25 de junio de 2007

Una taza de café con azúcar, y del líquido se desprende el vapor al acercar la taza a los labios, se hace visible, se hace rico. Una taza de café con azúcar, nada de leche, nada de crema, y la computadora no peligra, porque ando bien -ahora- del pulso, y veo un pañuelito de papel, doblado, usado, y veo un mate abandonado, así, porque sí, o bien porque ya no daba más de sí, al lado del monitor. Una taza de café con azúcar, negra, que rozo con el meñique cuando aprieto las teclas de la izquierda, y siento tibieza y dulzor en el dedo meñique, estirado, estirado al escribir.
Tomo un sorbo de café, y es la siesta, la de la tranquilidad y el ocio, y me acuerdo de fragmentos de poemas amorosos.

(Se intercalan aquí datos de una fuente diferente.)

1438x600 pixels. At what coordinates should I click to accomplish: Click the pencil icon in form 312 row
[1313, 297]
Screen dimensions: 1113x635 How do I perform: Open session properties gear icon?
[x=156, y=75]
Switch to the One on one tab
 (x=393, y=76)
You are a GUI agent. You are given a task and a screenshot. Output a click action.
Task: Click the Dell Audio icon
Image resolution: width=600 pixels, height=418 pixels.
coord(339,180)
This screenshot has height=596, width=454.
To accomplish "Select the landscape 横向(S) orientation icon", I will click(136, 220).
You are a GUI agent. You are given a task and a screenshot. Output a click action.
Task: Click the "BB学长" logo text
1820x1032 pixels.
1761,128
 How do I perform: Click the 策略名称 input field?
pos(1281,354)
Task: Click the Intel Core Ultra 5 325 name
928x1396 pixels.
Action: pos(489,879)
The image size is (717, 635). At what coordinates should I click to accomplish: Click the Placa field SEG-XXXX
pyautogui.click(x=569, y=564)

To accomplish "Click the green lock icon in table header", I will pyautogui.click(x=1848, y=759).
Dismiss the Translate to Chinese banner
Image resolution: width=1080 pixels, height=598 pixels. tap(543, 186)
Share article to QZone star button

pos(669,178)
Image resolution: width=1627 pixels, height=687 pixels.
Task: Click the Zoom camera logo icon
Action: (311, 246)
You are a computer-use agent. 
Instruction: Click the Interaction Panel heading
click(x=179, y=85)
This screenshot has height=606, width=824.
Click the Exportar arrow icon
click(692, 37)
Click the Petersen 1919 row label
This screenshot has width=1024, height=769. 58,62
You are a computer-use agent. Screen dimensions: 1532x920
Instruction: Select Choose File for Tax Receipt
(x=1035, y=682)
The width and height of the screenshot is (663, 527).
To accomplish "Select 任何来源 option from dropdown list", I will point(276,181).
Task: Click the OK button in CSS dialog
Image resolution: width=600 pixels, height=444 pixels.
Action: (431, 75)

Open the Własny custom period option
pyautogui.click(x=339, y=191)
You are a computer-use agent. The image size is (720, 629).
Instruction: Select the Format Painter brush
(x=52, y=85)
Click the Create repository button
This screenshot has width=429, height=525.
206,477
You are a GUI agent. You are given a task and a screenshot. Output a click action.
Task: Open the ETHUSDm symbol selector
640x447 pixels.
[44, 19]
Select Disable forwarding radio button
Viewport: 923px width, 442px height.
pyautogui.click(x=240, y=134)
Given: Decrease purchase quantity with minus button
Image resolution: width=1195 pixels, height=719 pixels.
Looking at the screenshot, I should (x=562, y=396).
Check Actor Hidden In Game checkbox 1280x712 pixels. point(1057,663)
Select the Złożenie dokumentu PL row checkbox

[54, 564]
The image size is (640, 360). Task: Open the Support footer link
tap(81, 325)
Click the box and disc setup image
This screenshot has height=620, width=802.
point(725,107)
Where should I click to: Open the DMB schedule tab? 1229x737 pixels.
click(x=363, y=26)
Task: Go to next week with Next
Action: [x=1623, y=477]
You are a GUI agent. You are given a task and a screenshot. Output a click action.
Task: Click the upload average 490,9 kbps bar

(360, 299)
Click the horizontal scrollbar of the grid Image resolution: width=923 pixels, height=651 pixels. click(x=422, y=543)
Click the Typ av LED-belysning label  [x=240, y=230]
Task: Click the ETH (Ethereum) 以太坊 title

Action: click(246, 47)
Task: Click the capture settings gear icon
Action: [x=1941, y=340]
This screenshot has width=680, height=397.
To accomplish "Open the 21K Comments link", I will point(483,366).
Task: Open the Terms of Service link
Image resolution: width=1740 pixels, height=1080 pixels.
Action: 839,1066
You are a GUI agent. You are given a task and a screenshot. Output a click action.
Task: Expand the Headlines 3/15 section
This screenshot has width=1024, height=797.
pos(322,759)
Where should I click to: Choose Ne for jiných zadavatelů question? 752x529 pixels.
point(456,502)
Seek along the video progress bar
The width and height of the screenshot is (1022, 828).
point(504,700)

El otro día, hablando de pasados amores, tomé un libro, despectivamente, entre pulgar e índice, y dije: "esto es todo lo que queda de un amor"; yo lo había escrito, y dedicado, hace años ya, y la situación social de la cerveza con otros me permitió esa impiedad.
Pasan los minutos. Un buen cigarrillo solucionaría muchas cosas. Pienso en él, pienso en cómo terminar esta entrada, y se da el dilema: no quiero hacer algo con lo que no me sienta conforme, hoy, pero quiero, como siempre, fumar un cigarrillo más. Como siempre, el texto pulido queda para una siguiente entrada, y me limito a dar fin a este torpe ensayo, que si lo trabajara quizá mejoraría un poco.